GIVEN TEXT
▽
King Khan & the Shrines 3-12-09

Orange Peel · Asheville, NC


 

 

BY FRED MILLS

 

Without a doubt one of the most crazed revues I've witnessed since that night in the early ‘80s when a Fleshtones concert devolved into a near-orgy of sweat and strewn clothing, King Khan & the Shrines too Asheville by storm last week, and all I can say is - don't miss ‘em.

 

That would include opening act Golden Triangle, too. The Brooklyn-based six-piece, three gals and three guys, specializes in a hi-octane brand of mutant garage that brings to mind a cross between X, the Cramps and the B-52s as envisioned by a ‘60s teensploitation film producer. Yeah, they were that much fun. The ladies favor a retro girl-group look - miniskirts, hotpants, bangs, eyeliner and thrift-store heels - while the men include a drummer dressed like sheik, a guitarist in standard-issue Ramones leather jacket, and another guitarist looking suave in a Mexican serape. It's a visual trainwreck that somehow works because everyone was so much fun to watch.

 

Assorted chaos ensued: as the guitarists bounced around laying into assorted surf and Nuggets-approved psych motifs (one picking out Dick Dale-type leads, the other stroking thick, reverbed chords), the bassist locked in with the drummer and the two frontwomen proceeded to go-go their sweet little tailfeathers all over the stage. Weird electronic noises periodically whooshed forth from the P.A. to add to the sense of anything's-about-to-happen. Some repetition in the musical motifs was detected, but that's a small complaint when you're not only having fun but realizing the band is having a gas-gas-gas too.
△
DATA PROVIDED
▽
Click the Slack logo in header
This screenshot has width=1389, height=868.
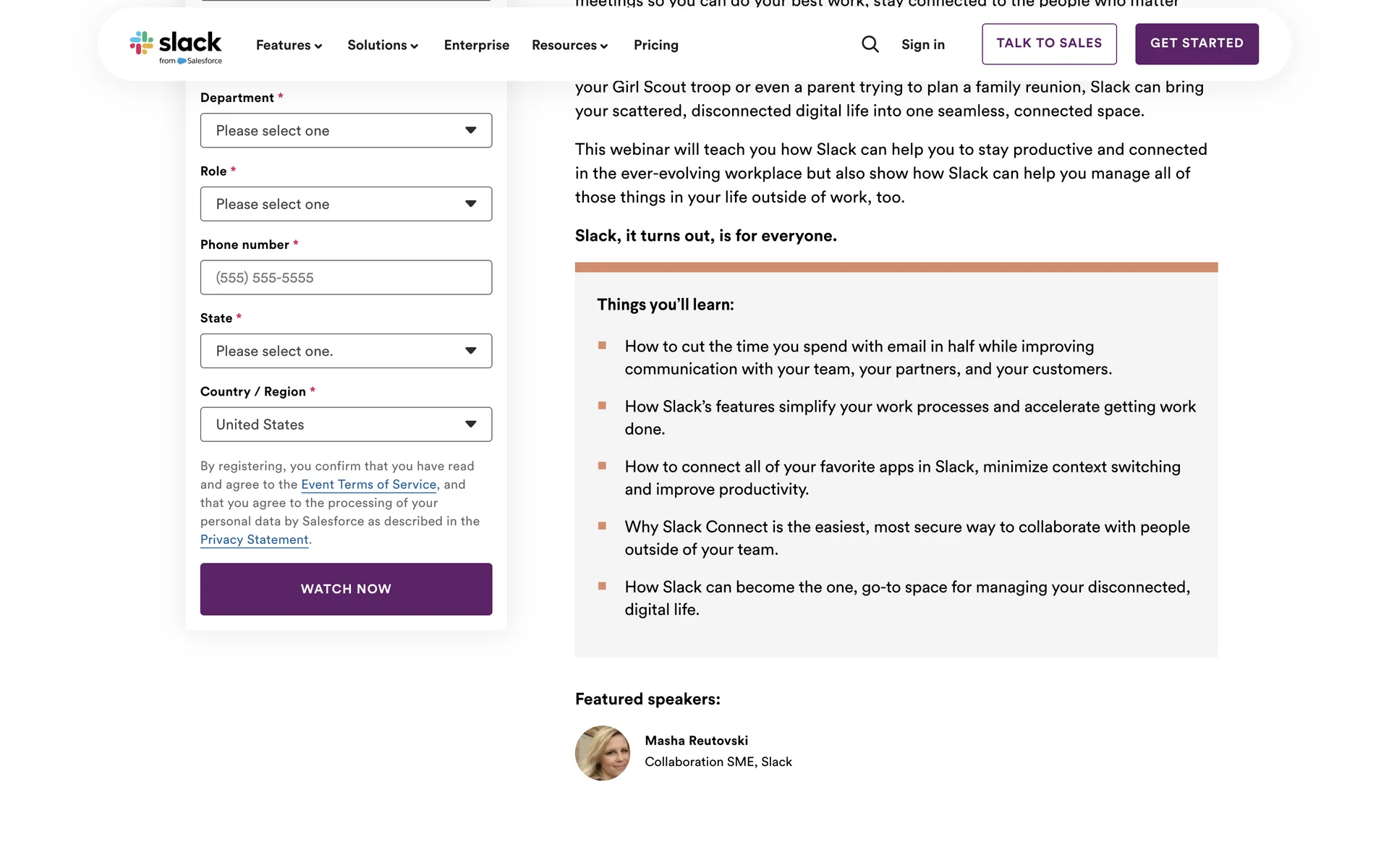[176, 46]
△
DIRECTION A
From the concert review, list every item that makes up the retro girl-group look of the women in Golden Triangle.
DIRECTION B
Check each statement against the concert review, answering yes or no and quoting the words that settle it: (i) Golden Triangle is based in Brooklyn. (ii) The drummer of Golden Triangle wears a Ramones leather jacket. (iii) The reviewer noticed no repetition in the band's musical motifs.

CORRECT OUTPUT A
miniskirts, hotpants, bangs, eyeliner, thrift-store heels

CORRECT OUTPUT B
(i) Yes: "The Brooklyn-based six-piece"
(ii) No: "a drummer dressed like sheik, a guitarist in standard-issue Ramones leather jacket"
(iii) No: "Some repetition in the musical motifs was detected"